The Secret Jewish History of Ornette Coleman
Ornette Coleman, one of the greatest musical innovators of the 20th century and the man who coined the term “free jazz,” died this morning in Manhattan of cardiac arrest. He was 85.
A saxophonist, composer and bandleader, Coleman, who won the Pulitzer Prize for Music in 2007 for his album, “Sound Grammar,” began playing jazz in the bebop era in the 1940s and ‘50s. His playing even then was noted for straying from the chord structures and harmonies upon which his fellow players based their music.
By the mid-late 1950s, Coleman’s groups were playing free jazz, a music based upon his own vocabulary, called “harmolodics.” While some heard this style of group improvisation as a chaotic free-for-all, in fact it was based on clear rules that Coleman had developed for his players. Coleman was influenced by a panoply of different styles, including blues, R&B, folk, and spirituals, and melody was always essential to him. It’s just that he heard melody in a different way from the prevailing pop and jazz conventions of the time.

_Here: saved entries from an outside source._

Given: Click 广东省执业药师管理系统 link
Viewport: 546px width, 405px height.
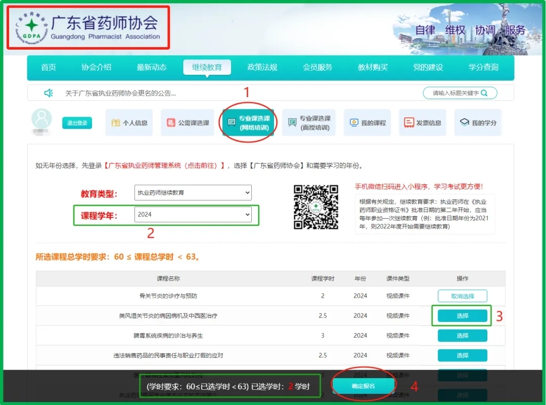Looking at the screenshot, I should pos(165,166).
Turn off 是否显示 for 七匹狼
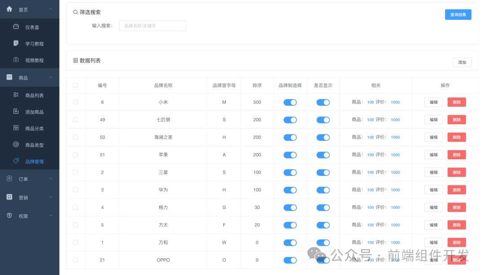The image size is (485, 275). pos(323,120)
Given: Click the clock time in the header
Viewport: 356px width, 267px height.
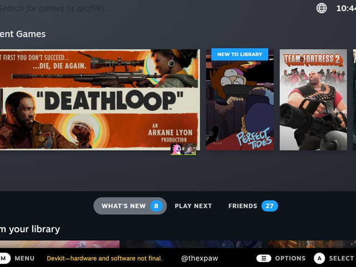Looking at the screenshot, I should point(345,8).
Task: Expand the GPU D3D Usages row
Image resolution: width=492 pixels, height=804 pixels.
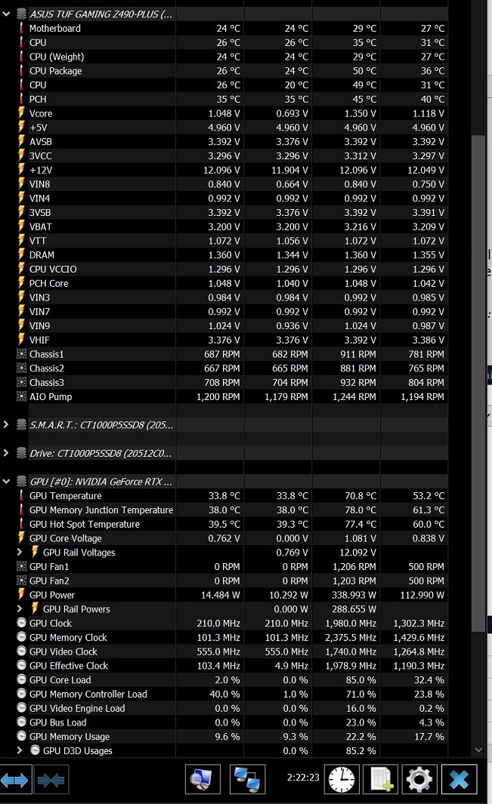Action: pyautogui.click(x=20, y=751)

In a revealing interview with Ben Ratliff of the New York Times in 2006, Coleman – a spiritual man – gave an indication of where some of his unconventional melodic ideas came from. It turned out that when he was young, a friend once played Coleman a recording by Josef Rosenblatt, the Ukrainian-born cantor who moved to New York in 1911 and became one of the city’s most popular entertainers.

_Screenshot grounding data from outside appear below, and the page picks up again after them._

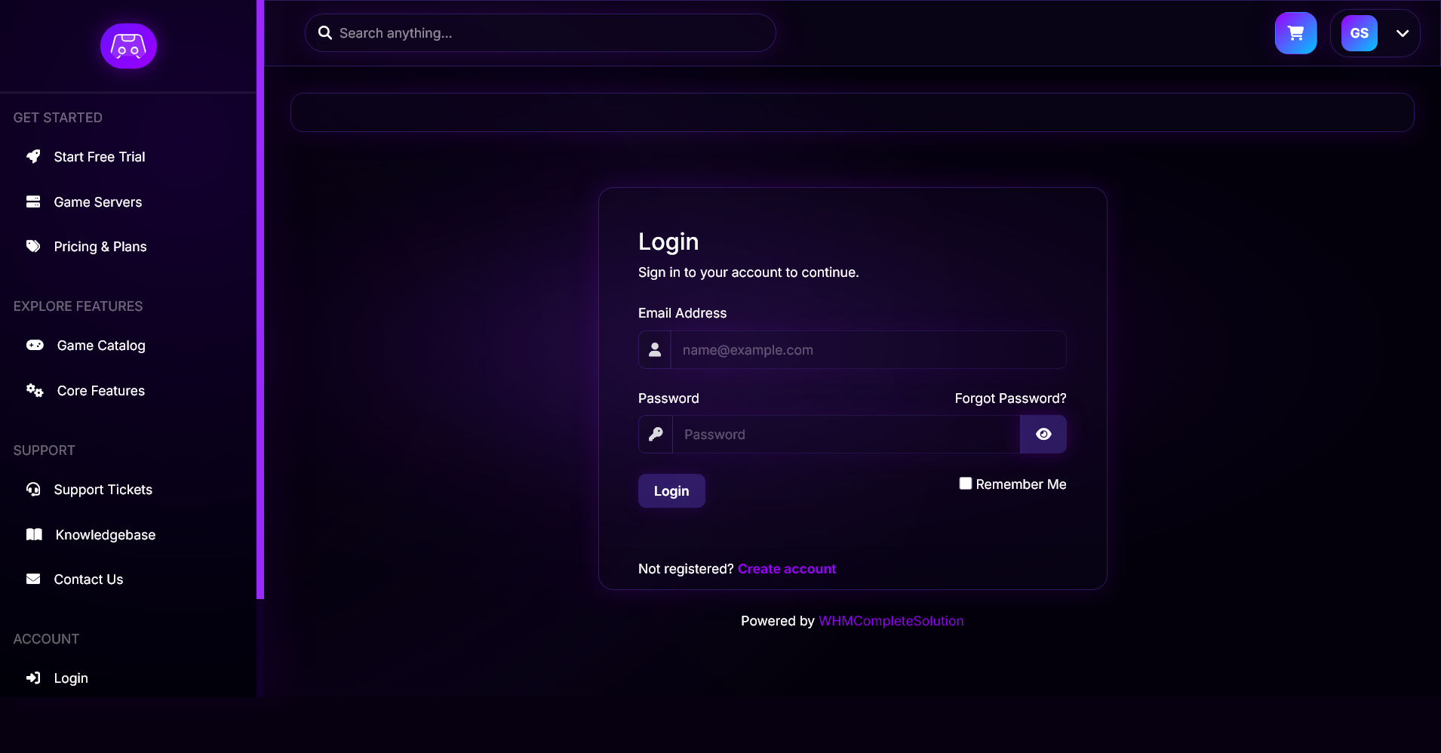Click the gears icon beside Core Features
Image resolution: width=1441 pixels, height=753 pixels.
[35, 390]
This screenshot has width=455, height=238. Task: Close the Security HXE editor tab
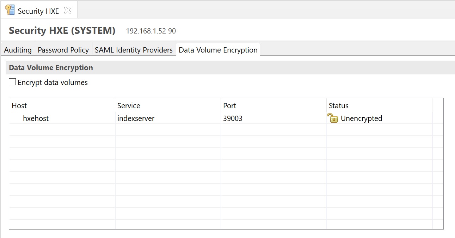[68, 11]
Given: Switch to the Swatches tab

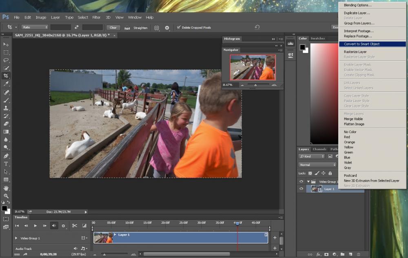Looking at the screenshot, I should pos(318,38).
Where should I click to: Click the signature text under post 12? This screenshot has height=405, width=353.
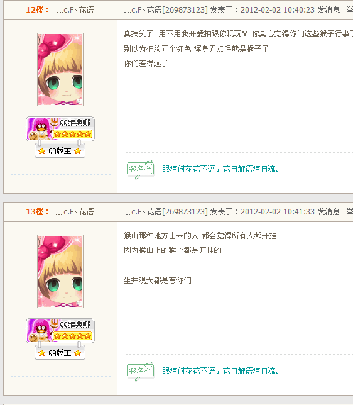(x=220, y=169)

Ratliff quotes Coleman: “He put on Josef Rosenblatt, and I started crying like a baby. The record he had was crying, singing and praying, all in the same breath. I said, wait a minute. You can’t find those notes. Those are not ‘notes.’ They don’t exist.”
That’s pretty much how many people would describe Coleman’s music. And the notes he was hearing that “don’t exist” were the cantor’s bent, achy, “blue notes” called krekhts, kneytshn and tshoks – the very accents that define cantorial music.
Ratliff and Coleman listened together to Rosenblatt’s recording of “Tikanto Shabbos,” a song from Sabbath services. Coleman said, “I think he’s singing pure spiritual. He’s making the sound of what he’s experiencing as a human being, turning it into the quality of his voice, and what he’s singing to is what he’s singing about. We hear it as ‘how he’s singing.’ But he’s singing about something. I don’t know what it is, but it’s bad.”
In this episode, Coleman totally got what classic cantorial music is about – how, when performed by a truly great cantor, it combines a text and a melody with pure spirit, channeling devotion and soul. It’s no wonder Coleman responded so strongly to it, and that it influenced his own music.
And in a full turn of events, in the early 1990s, Jewish avant-garde saxophonist John Zorn, a devotee of Coleman’s style and approach, formed his own Masada Quartet modeled on Coleman’s late 1950s ensembles. Since then, Zorn has written hundreds of works which are often rendered in Coleman-style free-jazz arrangements.